Problem description:
Write out every entry below exactly as it appears. Pictures do not belong in the copy.
Extracted data: Begin
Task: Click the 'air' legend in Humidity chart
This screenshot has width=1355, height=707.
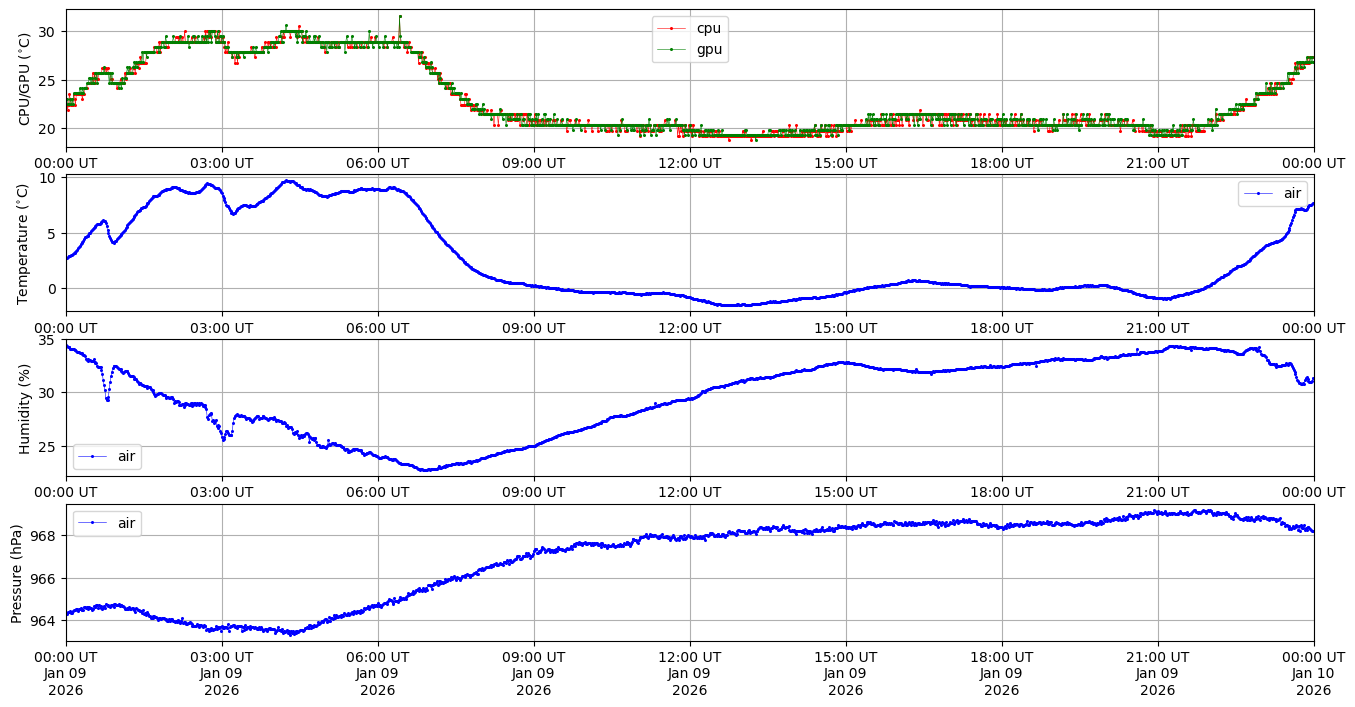Action: [107, 457]
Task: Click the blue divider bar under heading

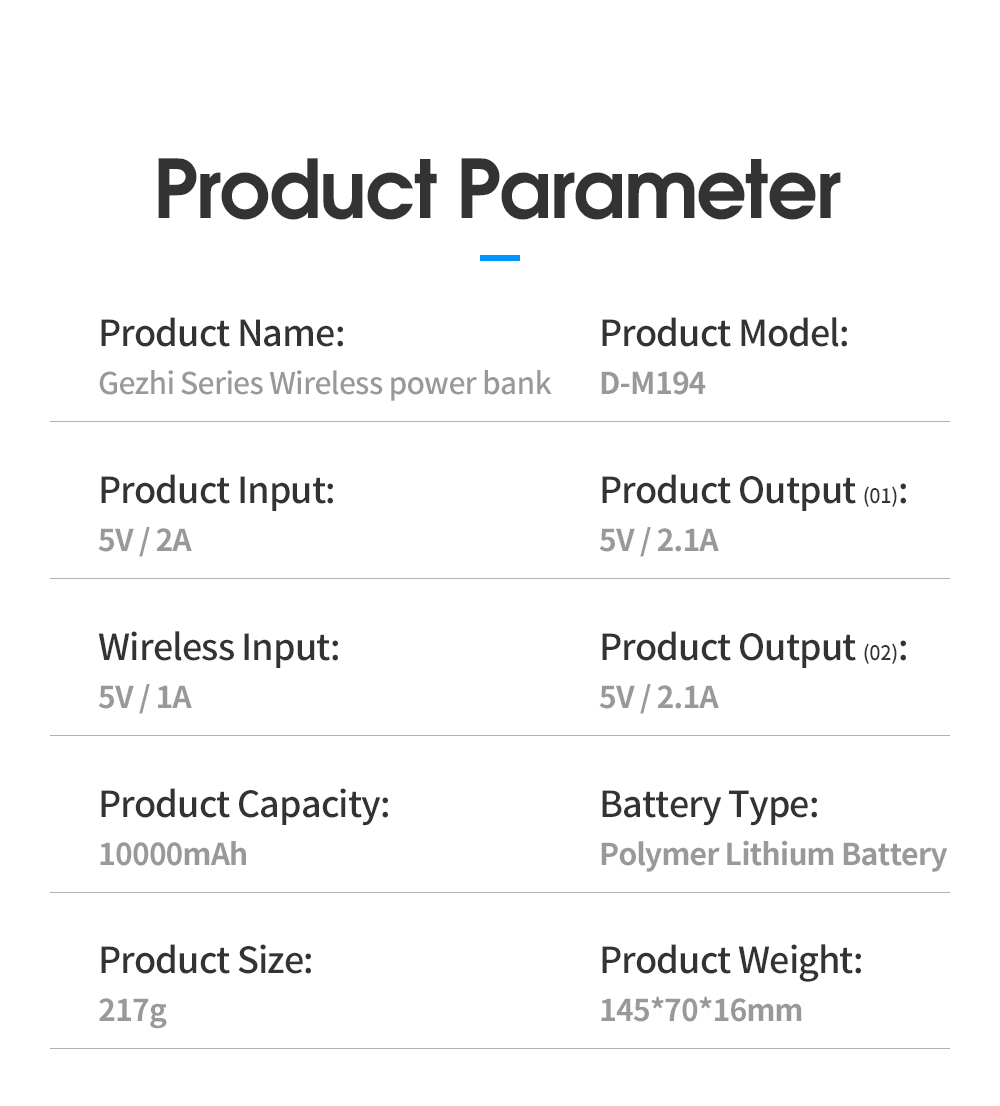Action: [499, 258]
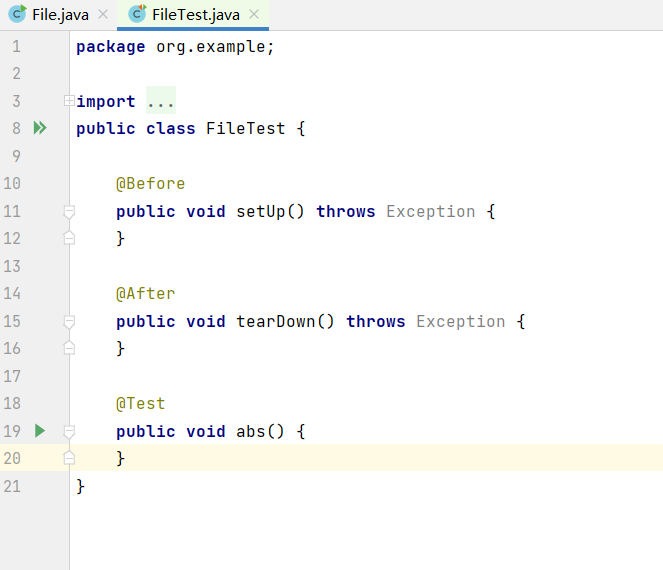Image resolution: width=663 pixels, height=570 pixels.
Task: Collapse the abs() method fold marker
Action: [69, 431]

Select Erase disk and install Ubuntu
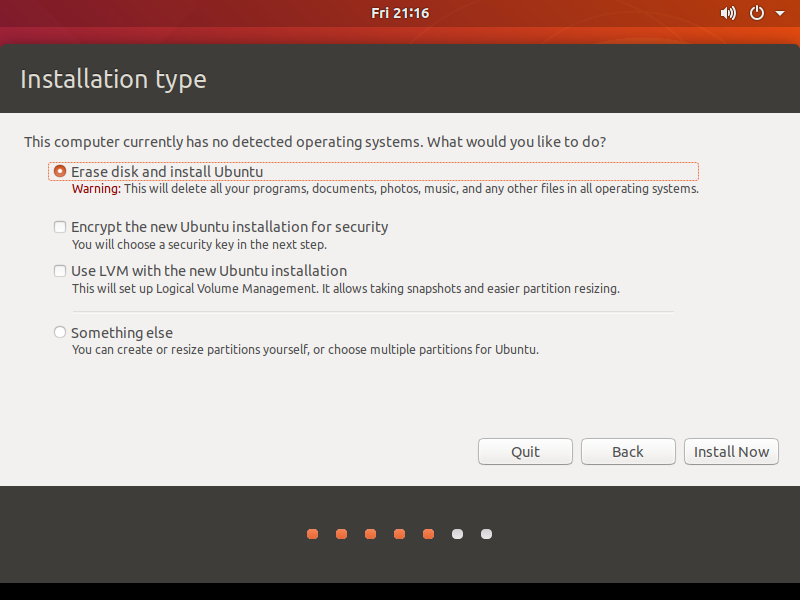click(61, 172)
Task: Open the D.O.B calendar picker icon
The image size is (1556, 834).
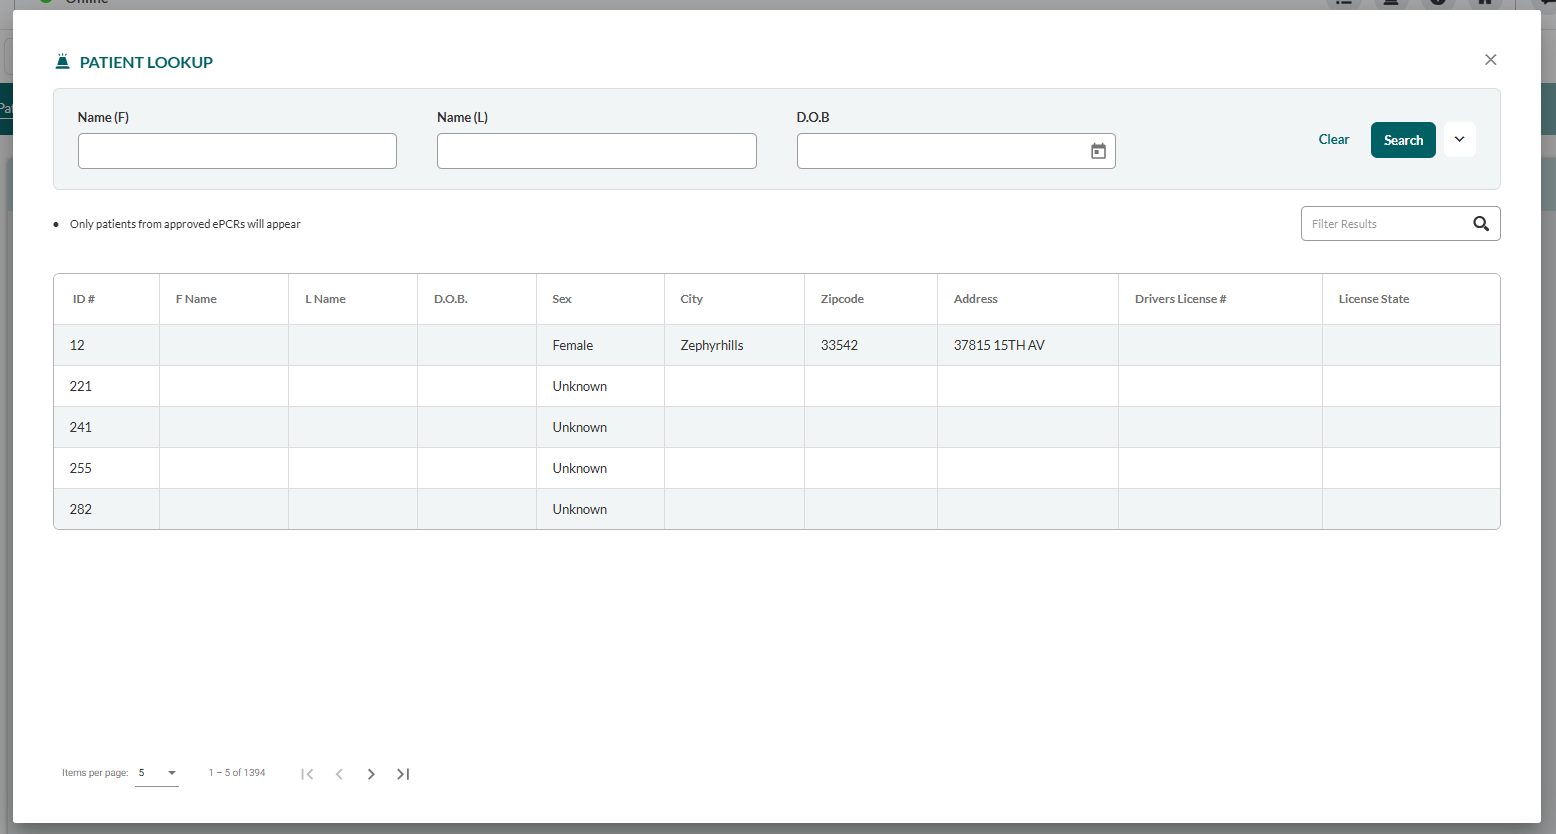Action: [1098, 151]
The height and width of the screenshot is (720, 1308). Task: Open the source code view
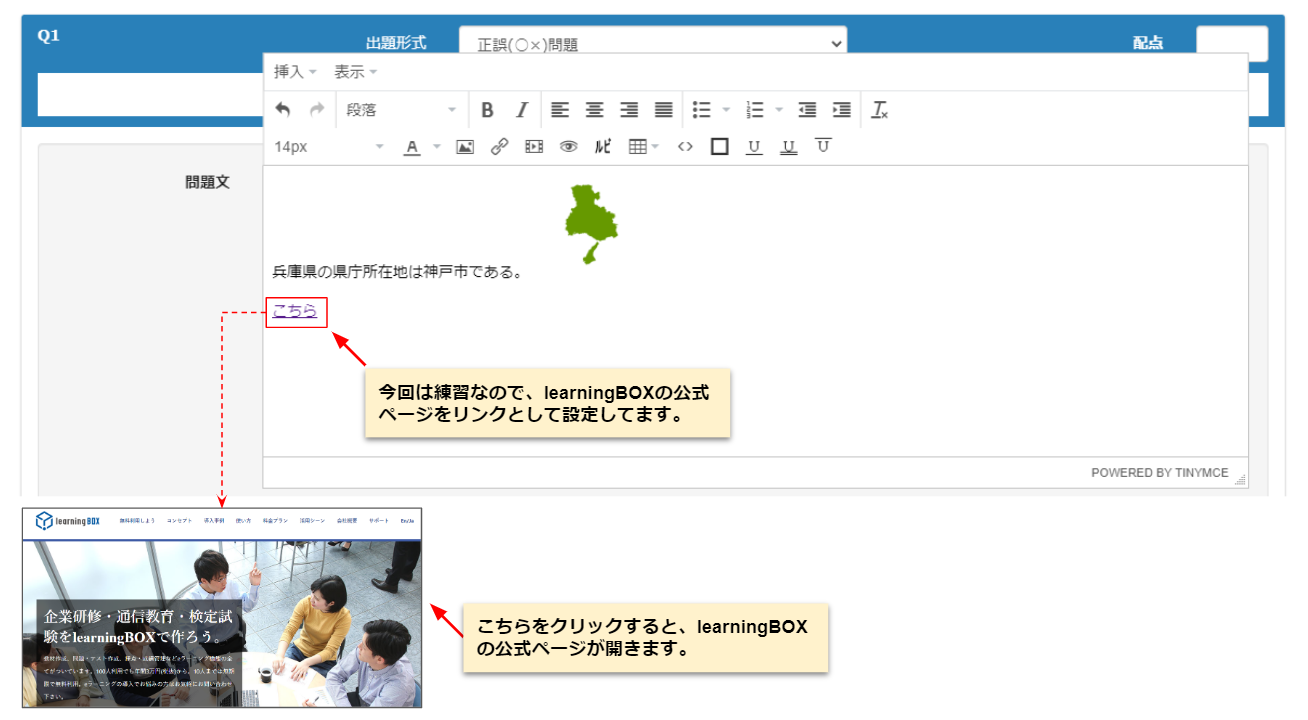click(685, 147)
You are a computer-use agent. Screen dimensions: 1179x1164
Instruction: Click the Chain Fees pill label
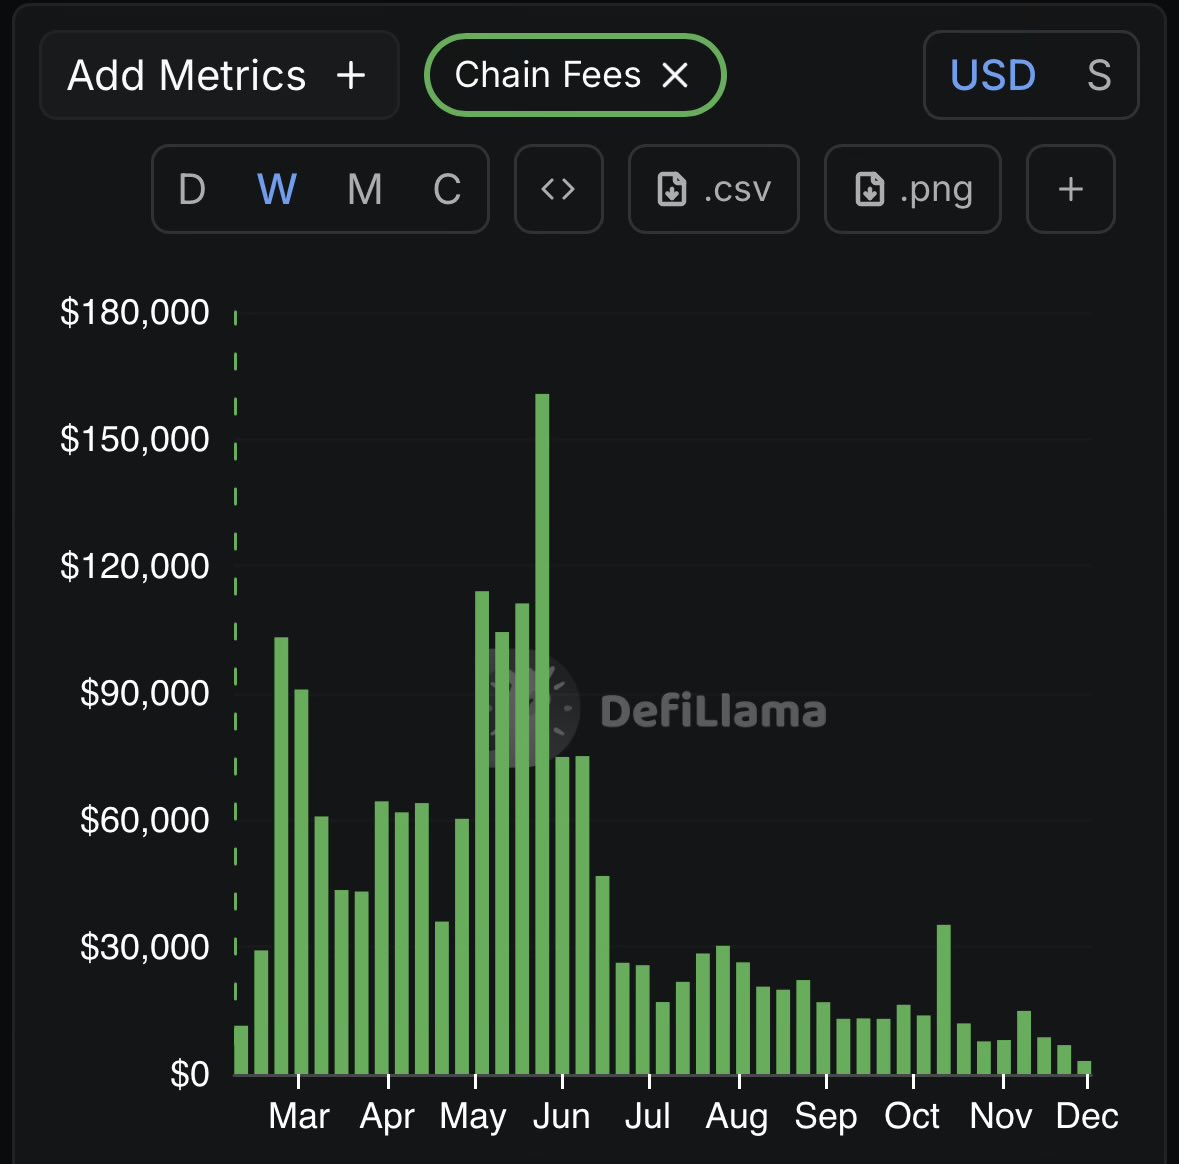tap(547, 75)
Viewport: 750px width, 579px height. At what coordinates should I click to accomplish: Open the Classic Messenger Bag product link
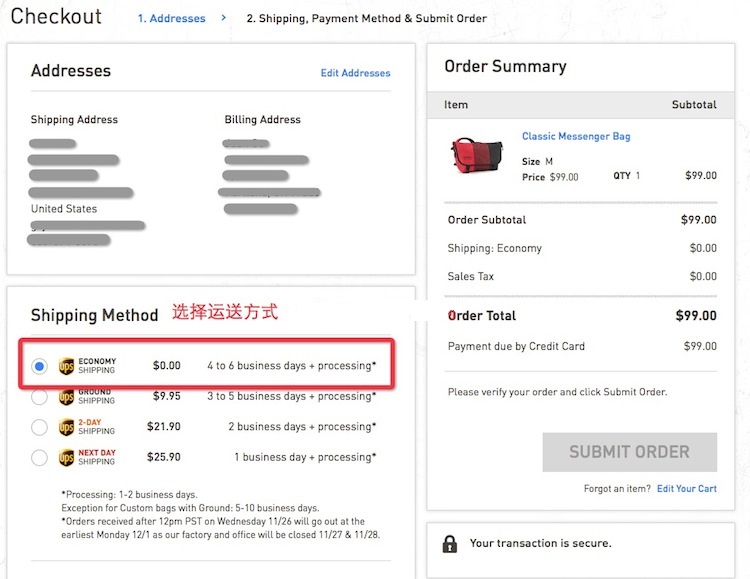point(576,136)
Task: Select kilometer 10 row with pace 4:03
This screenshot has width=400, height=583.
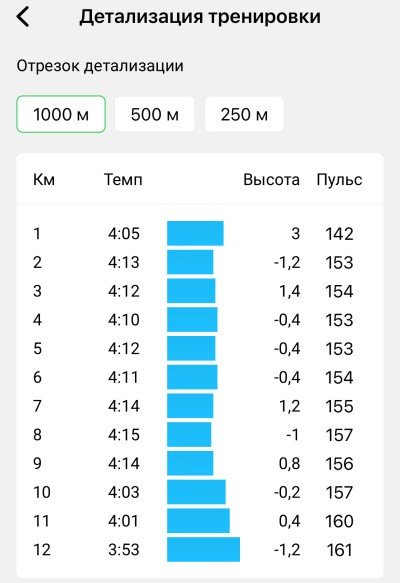Action: (200, 492)
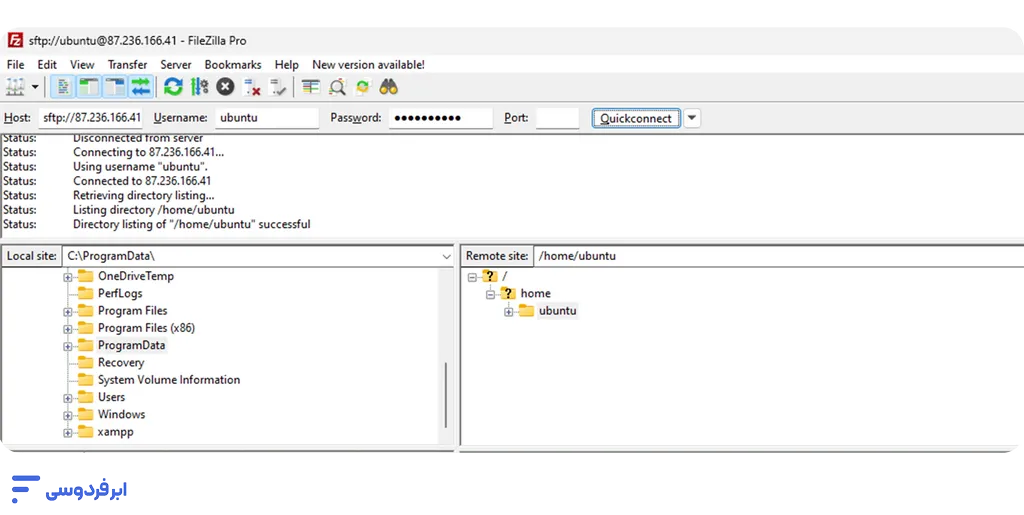Image resolution: width=1024 pixels, height=515 pixels.
Task: Disconnect from the current server
Action: pyautogui.click(x=252, y=87)
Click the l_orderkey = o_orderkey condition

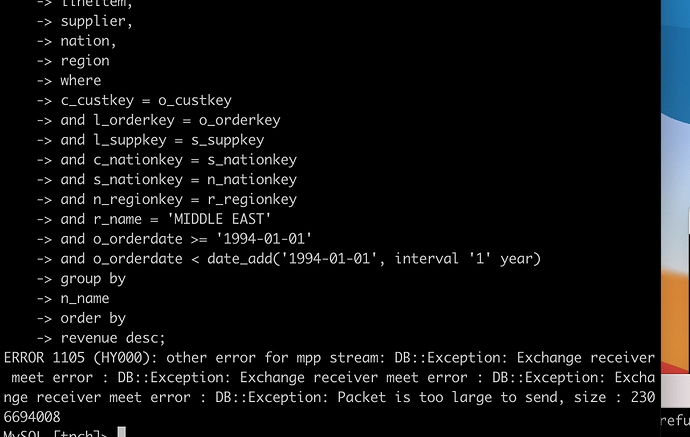pos(170,120)
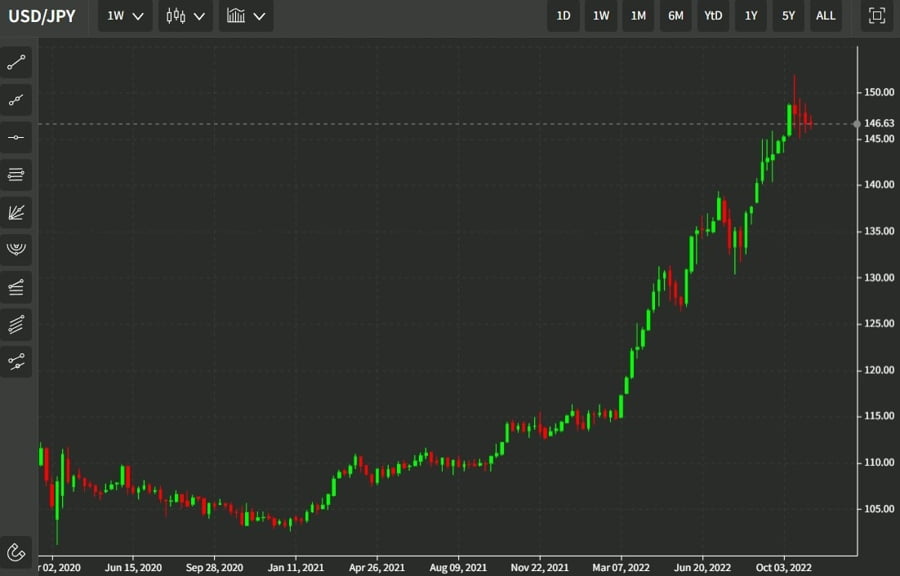Select the bottom two-line drawing tool
900x576 pixels.
(16, 361)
Extracted data: End
Task result:
Task: Click the 'air' legend in Humidity chart
This screenshot has width=1355, height=707.
Action: [107, 457]
Task: Click the blue divider bar under heading

Action: [499, 258]
Image resolution: width=663 pixels, height=570 pixels.
Task: Collapse the abs() method fold marker
Action: [69, 431]

Select Erase disk and install Ubuntu
click(61, 172)
Task: Open the D.O.B calendar picker icon
The image size is (1556, 834).
Action: [1098, 151]
The height and width of the screenshot is (720, 1308). Task: Open the source code view
click(685, 147)
You are a computer-use agent. Screen dimensions: 1179x1164
Instruction: Click the Chain Fees pill label
tap(547, 75)
Viewport: 750px width, 579px height. At what coordinates should I click to accomplish: Open the Classic Messenger Bag product link
point(576,136)
Task: Select kilometer 10 row with pace 4:03
This screenshot has width=400, height=583.
Action: (200, 492)
Image resolution: width=1024 pixels, height=515 pixels.
Task: Disconnect from the current server
Action: pyautogui.click(x=252, y=87)
Click the l_orderkey = o_orderkey condition

pos(170,120)
Select the bottom two-line drawing tool
900x576 pixels.
(16, 361)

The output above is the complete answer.